_Description of the task_
Count how many of the lines below contain the word "icon", matching case exactly, and give only that number.

_Given data_
════

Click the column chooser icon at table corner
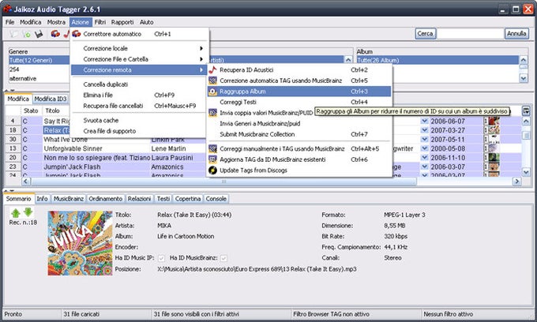Viewport: 537px width, 322px height. (526, 110)
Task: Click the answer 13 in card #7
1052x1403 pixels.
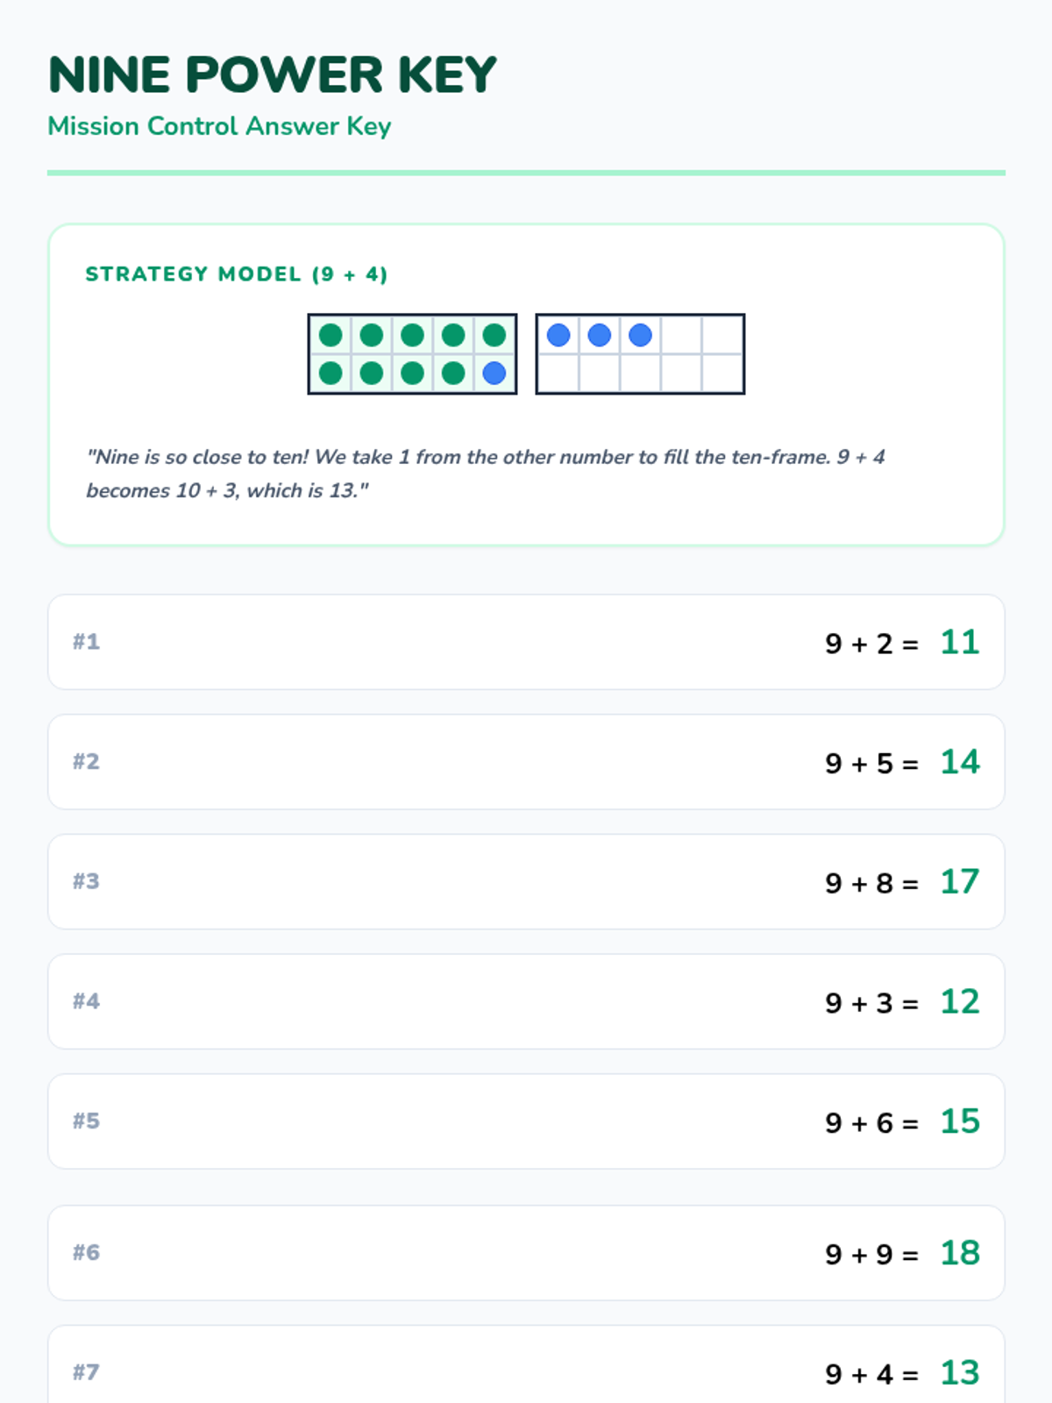Action: click(960, 1373)
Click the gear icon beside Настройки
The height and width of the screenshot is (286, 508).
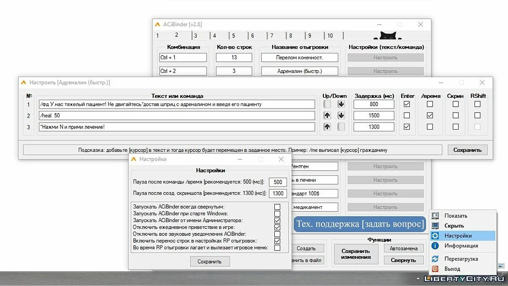435,236
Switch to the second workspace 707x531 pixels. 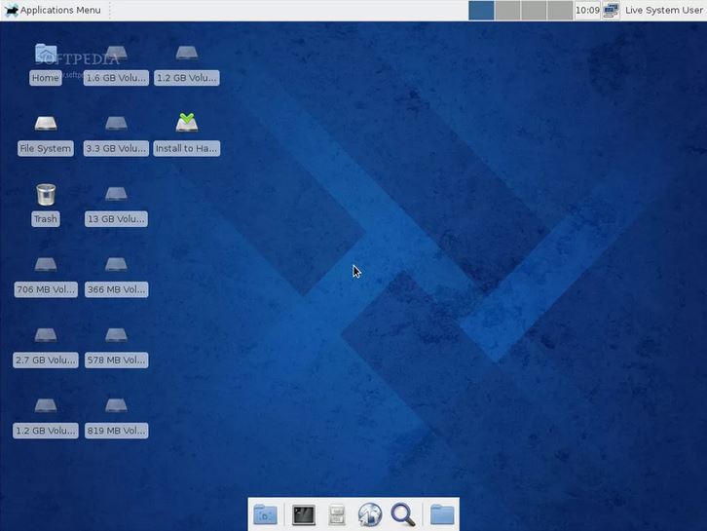[507, 11]
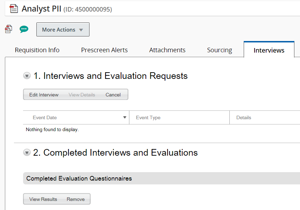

════

_Solution_
2